Balneotherapy, a treatment that includes carbon dioxide and mud baths as well as massages and physical therapy, is successfully used in the treatment of rheumatic pain and other disorders such as cardiovascular and gynecological disease.
To study the effect of a 3-week treatment of balneotherapy on 24-hour ambulatory blood pressure in 35 patients.
Balneotherapeutic applications were applied between 2 and 5 times a week and had a duration of 20 minutes. The mean 24-hour blood pressure, daytime blood pressure (7 AM to 10 PM), nighttime blood pressure (10 PM to 6 AM), nighttime dipping, and 24-hour blood pressure variability were measured. The effect of balneotherapy was evaluated using analysis of variance. In addition, the circadian variation of blood pressure was calculated using a cosinor analysis.
The Austrian spa resort Bad Tatzmannsdorf.
35 balneotherapy patients (15 men, 20 women).
MAIN OUTCOME MEASURES:
24-hour ambulatory blood pressure was measured with an ambulatory monitor using an oscillometric method.

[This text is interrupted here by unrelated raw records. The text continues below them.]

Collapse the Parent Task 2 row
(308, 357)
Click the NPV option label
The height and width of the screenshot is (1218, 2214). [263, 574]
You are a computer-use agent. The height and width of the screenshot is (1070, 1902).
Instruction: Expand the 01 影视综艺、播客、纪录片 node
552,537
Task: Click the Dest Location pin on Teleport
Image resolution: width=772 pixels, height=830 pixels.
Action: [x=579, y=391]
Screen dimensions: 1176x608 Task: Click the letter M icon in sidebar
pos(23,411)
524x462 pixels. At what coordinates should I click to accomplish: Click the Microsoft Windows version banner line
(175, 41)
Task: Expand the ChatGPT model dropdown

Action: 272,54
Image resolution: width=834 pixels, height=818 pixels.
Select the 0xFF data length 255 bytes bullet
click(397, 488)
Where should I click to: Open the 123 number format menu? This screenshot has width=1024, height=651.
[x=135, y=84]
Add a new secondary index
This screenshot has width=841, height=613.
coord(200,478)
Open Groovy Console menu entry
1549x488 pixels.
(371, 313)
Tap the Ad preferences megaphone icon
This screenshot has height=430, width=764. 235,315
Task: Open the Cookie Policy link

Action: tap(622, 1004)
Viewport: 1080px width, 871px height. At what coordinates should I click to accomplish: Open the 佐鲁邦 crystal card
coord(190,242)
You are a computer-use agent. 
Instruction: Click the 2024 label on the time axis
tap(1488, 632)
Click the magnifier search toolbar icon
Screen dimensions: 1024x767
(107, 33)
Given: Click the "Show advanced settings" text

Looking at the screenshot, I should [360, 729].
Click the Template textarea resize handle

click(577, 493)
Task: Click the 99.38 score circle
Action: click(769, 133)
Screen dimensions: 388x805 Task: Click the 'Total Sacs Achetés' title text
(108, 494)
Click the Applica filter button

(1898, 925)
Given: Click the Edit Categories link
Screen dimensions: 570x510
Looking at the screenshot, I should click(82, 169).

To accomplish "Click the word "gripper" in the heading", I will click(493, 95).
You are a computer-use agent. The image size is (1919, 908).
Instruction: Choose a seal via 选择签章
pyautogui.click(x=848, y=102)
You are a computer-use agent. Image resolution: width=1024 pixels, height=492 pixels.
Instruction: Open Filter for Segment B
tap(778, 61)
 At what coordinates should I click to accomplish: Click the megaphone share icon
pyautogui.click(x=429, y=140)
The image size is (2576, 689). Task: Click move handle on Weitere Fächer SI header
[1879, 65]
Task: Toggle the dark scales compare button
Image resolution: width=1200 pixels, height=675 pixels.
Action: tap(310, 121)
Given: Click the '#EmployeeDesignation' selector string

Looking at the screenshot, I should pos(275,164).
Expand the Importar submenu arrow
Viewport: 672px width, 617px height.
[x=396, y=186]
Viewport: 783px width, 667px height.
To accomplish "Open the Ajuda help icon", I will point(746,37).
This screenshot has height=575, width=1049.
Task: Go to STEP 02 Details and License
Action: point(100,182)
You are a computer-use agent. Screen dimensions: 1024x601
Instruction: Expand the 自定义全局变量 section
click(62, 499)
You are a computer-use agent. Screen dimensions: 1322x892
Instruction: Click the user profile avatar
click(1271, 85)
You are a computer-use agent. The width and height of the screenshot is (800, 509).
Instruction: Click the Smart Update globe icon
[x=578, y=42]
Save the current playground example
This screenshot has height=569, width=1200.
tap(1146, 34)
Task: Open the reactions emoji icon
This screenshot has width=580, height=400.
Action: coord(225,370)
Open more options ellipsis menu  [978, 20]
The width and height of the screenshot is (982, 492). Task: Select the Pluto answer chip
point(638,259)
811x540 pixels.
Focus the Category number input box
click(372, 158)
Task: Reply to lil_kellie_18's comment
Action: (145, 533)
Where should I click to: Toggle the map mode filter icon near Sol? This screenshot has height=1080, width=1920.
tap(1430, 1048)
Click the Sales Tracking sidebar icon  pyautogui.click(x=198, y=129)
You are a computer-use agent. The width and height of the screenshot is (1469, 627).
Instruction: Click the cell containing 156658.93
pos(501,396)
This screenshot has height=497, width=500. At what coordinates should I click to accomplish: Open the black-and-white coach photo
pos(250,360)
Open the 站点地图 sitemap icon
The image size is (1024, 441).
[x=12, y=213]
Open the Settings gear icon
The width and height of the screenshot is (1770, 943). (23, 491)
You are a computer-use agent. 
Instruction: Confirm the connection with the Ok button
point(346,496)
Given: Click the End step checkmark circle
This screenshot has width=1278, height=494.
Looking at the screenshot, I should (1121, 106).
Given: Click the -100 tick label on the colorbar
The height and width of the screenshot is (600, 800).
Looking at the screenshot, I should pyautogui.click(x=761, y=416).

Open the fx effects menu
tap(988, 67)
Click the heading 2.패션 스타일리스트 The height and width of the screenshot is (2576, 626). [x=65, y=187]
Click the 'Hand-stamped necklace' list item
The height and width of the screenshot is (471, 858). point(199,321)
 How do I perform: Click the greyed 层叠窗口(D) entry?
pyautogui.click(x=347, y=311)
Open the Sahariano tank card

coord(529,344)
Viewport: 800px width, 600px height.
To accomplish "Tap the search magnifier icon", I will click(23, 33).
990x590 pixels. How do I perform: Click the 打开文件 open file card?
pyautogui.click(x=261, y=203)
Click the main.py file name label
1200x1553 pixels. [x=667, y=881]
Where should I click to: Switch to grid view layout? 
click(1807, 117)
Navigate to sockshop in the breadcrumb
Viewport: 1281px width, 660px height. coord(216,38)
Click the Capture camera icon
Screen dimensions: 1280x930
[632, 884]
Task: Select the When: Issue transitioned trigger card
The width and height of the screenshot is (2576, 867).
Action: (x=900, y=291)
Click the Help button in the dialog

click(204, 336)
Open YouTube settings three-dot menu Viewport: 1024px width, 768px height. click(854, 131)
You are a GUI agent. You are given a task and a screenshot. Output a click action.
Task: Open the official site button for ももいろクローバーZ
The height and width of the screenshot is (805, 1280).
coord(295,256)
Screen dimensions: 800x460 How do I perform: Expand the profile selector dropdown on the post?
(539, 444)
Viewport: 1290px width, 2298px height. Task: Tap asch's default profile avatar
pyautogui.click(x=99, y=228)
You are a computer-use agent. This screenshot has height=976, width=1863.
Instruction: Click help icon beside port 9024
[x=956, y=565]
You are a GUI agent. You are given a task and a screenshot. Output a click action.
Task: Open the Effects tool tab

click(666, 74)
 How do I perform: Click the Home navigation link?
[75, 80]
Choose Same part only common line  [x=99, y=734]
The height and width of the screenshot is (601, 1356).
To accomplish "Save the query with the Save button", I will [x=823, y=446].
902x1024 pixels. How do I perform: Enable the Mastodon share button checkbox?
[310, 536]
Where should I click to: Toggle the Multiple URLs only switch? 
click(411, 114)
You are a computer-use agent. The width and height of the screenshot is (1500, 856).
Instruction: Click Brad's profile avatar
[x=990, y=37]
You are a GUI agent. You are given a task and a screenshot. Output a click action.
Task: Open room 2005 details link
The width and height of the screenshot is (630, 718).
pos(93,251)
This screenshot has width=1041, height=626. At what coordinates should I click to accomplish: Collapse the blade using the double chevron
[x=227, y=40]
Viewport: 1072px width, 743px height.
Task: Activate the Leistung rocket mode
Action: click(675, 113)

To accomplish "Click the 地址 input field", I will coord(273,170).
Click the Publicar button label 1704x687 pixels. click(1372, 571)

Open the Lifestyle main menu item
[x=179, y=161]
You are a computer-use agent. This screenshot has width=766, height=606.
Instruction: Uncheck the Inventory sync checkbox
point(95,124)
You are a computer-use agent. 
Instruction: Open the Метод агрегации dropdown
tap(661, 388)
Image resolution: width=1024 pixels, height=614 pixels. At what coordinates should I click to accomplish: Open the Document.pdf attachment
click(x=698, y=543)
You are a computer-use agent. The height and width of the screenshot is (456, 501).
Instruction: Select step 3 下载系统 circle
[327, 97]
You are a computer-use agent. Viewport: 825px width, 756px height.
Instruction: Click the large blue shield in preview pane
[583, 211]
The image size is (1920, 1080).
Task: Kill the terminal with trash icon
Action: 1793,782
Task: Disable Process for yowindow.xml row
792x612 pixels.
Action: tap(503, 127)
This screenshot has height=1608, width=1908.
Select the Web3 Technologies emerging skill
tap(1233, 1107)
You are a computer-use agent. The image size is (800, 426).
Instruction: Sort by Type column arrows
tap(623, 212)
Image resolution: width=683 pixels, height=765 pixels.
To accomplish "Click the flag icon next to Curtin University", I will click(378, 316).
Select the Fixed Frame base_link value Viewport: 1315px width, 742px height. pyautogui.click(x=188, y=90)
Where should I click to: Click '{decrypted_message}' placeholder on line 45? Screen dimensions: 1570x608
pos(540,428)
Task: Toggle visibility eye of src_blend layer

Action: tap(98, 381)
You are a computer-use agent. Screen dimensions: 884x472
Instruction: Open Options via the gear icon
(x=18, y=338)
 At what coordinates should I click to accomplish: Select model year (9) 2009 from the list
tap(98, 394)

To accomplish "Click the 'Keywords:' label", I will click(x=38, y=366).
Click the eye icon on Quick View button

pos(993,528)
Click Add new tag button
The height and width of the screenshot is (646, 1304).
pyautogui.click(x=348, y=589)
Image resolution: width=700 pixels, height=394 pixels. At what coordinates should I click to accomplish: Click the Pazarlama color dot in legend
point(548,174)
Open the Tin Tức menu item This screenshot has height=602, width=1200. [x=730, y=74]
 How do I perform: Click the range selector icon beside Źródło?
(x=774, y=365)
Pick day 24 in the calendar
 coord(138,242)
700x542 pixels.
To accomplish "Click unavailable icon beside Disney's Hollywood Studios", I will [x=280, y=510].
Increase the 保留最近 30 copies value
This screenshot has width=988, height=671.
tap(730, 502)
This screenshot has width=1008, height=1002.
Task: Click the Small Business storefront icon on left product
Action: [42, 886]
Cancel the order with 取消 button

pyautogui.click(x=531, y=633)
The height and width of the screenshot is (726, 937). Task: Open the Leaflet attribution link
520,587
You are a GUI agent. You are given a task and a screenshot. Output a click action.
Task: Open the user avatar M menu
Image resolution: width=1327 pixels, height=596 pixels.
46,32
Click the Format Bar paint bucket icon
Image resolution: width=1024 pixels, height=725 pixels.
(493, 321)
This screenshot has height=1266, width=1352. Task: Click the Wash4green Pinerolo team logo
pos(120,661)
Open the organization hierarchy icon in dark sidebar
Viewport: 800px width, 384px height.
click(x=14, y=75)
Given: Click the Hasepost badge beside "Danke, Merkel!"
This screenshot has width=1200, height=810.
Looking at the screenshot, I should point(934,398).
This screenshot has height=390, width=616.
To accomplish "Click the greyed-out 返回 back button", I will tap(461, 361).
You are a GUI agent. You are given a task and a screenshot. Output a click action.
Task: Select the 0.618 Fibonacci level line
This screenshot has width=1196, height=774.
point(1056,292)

The results indicated that the 24-hour blood pressure and day- and nighttime blood pressure of patients with medium and high initial values decreased significantly (P < .05) after 3 weeks of balneotherapy, whereas patients with low blood pressure showed almost no change. The 24-hour blood pressure variation pattern of patients with medium values remained nearly unchanged during the balneotherapy. In contrast, a clear improvement in the circadian variation variables of patients with high initial blood pressure could be detected at the end of balneotherapy.
Patients with medium and, especially, higher initial blood pressure values seem to benefit from balneotherapy.